Wikipedia is protected from everyone except for the Wikipedia administrators themselves. And as the series of recent scandals has shown, they seem to be anything but stable and interested in the good of the community.
posted by Kadin2048 at 8:27 PM on December 19, 2007


And there doesn't seem to be much in the way of archiving; stuff that's deleted is really gone, completely wiped out of the database

That's completely false. Stuff that's "deleted" is hidden from the public but not wiped from the database. Ask the deleting admin to transfer the deleted article to your user space and they'll always (in my experience) do it. Stuff in user space exists outside of notability guidelines.

For example, I've snatched the Captain Obvious and List of Planets in Futurama articles from the jaws of deletion.
posted by Tlogmer at 8:38 PM on December 19, 2007


That List of Planets in Futurama article is pretty sweet.
posted by delmoi at 9:05 PM on December 19, 2007 [1 favorite]


As the image of a rational consensus untroubled by the passions of willful human action, it was conceived, on the one hand, as the very antithesis of the dangeroun play of political passions [...] and contrasted, on the other, with the direct exercise of political will in the ancient republics. Construed as rational, universal, impersonal, unitary, it took on many of the attributes of the absolute monarchical system it was replacing, just as it prefigured many ambiguities of the revolutionary will to which it in turn gave way. The idea of party divisions and conflicting political interests was as antithetical to the rationalist conception of a unitary public opinion as it was to be to the voluntarist conception of a unitary general will.
Who would have thought Keith Baker's explanation of the French Revolution would apply so neatly to 21st century internets sites.

I laugh when people say history doesn't teach you anything.
posted by winna at 9:29 PM on December 19, 2007 [1 favorite]

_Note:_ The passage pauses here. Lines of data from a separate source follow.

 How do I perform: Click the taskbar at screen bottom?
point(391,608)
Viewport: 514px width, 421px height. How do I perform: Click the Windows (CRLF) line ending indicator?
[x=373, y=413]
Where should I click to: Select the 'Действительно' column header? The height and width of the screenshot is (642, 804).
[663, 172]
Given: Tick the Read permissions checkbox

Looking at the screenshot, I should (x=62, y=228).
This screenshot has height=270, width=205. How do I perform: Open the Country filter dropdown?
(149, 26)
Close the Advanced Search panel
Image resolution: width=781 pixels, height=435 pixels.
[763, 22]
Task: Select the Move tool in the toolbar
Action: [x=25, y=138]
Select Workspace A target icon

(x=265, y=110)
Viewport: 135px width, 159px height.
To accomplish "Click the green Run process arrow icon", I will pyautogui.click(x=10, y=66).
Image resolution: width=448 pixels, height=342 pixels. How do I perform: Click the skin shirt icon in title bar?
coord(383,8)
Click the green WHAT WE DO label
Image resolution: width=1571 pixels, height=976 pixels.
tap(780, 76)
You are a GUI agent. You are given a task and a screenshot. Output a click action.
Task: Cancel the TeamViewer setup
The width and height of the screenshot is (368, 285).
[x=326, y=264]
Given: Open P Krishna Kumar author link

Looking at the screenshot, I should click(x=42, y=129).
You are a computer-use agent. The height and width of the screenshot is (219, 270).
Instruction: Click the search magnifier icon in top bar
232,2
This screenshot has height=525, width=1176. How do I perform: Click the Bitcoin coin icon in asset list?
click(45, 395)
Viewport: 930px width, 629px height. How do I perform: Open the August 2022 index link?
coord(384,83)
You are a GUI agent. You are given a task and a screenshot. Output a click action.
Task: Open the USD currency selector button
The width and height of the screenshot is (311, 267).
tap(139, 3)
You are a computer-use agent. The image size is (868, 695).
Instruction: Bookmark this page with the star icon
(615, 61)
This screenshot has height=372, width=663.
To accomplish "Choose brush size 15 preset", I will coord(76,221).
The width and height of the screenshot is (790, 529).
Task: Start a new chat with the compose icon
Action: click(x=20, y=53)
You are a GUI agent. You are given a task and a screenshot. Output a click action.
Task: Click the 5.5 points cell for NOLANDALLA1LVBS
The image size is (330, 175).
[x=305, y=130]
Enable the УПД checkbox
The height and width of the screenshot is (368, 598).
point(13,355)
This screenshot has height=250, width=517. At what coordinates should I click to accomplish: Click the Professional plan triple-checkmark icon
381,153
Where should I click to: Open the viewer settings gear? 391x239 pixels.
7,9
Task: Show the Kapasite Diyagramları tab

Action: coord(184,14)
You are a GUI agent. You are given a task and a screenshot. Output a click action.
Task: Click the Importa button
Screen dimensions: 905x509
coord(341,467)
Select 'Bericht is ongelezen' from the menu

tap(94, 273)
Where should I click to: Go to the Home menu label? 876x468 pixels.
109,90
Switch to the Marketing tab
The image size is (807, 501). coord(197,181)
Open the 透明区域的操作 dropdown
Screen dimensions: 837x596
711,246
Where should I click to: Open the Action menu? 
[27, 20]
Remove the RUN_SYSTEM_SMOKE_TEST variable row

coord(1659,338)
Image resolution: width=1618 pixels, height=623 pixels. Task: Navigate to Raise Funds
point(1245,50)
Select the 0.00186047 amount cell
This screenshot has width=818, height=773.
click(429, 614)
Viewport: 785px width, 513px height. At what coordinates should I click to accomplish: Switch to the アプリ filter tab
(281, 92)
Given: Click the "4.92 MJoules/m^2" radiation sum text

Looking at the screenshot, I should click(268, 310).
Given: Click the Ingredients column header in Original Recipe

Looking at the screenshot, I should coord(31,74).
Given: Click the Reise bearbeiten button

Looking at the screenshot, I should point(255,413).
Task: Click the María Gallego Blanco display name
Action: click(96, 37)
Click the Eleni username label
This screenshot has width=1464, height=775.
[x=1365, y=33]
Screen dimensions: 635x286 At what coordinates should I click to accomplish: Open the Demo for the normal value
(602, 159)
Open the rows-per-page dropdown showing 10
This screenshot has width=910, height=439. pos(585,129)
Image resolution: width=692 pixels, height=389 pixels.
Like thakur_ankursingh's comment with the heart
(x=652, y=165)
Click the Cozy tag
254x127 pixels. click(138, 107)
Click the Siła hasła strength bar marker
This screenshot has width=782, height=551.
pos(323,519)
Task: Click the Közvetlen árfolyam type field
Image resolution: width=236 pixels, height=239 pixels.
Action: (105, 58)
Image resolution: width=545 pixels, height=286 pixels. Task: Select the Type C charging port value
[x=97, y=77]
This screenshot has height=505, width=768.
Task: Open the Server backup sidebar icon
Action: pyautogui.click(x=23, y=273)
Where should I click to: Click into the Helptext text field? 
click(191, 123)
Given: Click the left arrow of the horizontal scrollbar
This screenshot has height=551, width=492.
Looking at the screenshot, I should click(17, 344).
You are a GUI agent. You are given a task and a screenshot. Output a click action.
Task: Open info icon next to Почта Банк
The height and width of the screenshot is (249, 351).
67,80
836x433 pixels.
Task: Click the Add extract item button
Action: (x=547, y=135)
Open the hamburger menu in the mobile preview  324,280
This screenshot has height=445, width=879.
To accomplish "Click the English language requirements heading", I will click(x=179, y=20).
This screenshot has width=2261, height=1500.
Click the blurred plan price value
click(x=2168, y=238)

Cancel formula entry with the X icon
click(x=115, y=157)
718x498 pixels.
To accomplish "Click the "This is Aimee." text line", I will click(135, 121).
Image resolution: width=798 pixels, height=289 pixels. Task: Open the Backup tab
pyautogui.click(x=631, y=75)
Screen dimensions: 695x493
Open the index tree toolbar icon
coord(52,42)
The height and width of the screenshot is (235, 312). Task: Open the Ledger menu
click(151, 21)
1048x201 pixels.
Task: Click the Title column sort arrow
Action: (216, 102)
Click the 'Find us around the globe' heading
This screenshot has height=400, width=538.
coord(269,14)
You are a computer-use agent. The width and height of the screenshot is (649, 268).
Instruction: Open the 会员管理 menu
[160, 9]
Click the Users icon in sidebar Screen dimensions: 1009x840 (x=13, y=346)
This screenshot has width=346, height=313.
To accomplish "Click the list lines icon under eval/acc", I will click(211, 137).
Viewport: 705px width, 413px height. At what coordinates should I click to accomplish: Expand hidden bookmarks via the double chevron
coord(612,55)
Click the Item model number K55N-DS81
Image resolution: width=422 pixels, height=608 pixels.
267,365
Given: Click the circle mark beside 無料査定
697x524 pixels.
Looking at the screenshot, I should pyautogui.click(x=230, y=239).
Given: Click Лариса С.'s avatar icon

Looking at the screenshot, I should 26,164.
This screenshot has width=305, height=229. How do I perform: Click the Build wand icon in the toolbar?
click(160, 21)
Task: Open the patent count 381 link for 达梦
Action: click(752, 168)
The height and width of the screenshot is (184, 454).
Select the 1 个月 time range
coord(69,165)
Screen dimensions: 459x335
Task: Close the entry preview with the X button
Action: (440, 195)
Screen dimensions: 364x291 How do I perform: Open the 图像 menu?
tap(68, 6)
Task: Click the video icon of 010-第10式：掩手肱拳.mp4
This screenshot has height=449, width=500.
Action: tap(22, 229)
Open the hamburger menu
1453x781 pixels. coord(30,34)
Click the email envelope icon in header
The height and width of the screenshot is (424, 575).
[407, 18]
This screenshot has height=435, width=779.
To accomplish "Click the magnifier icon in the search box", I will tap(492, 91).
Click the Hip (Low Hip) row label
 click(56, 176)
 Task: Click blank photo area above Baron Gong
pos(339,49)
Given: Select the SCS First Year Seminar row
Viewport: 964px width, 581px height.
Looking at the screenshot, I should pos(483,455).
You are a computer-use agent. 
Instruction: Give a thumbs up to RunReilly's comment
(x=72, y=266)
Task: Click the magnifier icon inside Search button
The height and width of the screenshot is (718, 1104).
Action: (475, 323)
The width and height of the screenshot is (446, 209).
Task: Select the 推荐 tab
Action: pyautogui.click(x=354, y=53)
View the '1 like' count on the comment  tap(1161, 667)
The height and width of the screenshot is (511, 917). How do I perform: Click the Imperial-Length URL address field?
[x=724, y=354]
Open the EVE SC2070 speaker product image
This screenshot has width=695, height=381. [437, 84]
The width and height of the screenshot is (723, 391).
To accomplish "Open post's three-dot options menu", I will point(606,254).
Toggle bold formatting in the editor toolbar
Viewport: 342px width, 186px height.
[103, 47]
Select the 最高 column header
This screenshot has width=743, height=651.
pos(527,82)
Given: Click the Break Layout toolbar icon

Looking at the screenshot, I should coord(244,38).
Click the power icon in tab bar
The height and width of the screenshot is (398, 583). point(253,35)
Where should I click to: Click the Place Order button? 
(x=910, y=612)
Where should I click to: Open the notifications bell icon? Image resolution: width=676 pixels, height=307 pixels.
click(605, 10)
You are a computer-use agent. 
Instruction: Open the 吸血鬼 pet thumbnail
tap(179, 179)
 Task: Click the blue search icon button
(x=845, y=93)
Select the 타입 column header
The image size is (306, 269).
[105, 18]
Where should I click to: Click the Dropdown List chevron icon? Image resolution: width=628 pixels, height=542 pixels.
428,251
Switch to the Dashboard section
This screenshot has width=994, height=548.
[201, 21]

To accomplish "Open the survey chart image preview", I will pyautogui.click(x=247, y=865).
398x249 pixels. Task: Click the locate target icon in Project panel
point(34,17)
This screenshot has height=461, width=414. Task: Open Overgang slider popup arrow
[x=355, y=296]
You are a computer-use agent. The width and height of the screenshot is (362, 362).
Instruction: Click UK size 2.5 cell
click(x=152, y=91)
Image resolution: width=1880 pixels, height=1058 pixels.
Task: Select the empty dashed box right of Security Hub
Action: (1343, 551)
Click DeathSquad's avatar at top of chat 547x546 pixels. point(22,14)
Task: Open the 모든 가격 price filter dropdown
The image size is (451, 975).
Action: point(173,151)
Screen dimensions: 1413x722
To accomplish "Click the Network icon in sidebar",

It's the 'dangerous play of political passions'. I can't type, though I can read.
posted by winna at 9:30 PM on December 19, 2007


was is a felon (not dead yet)

Wikipedia is was great.
posted by davejay at 11:52 PM on December 19, 2007


"wi me" doesn't sound like anything the Scots would produce
Hmm. I'd certainly say "way me", and I've heard "wee" in the Highlands
posted by bonaldi at 12:09 PM on December 20, 2007


Fortunately for languagehat, User:Groganmcfartypants hasn't been around since October. Too bad, I would have enjoyed the edit war. ;-)

On the other hand, Durova helicopter parenting the Joan of Arc article is a little more concerning. She really has no right to exclude sources on the basis given. Not sure what to do about that. A well-cited paragraph placing the speculation in context certainly seems necessary.

As for the COO, it's right up the same alley as the Essjay business. And there certainly was a relevance of her criminal record, as one charge seems to have been larceny. We had something similar around here where a person with a few petty theft and forgery misdemeanors was hired as the bookkeeper for a school district, and proceeded to rob the place blind with cash receipts/check deposits sleight-of-hand. I'm not sure I'm going to really come down hard here since there apparently was no crime committed, but the caliber of the people on the board really should have had somebody twigging the background check question. And the Moller job switch is just so cliquey and non-transparent. Yes, the place is being run poorly, and that reflects well on the power behind the throne foundation. Wales is a great cheerleader for the project but he can't seem to manage worth a rat's ass. Maybe the Big Secret™ thing is that he is going to be sidelined somehow.

I feel the project does continue to largely hum along despite all this, but the optimism one has is certainly sapped.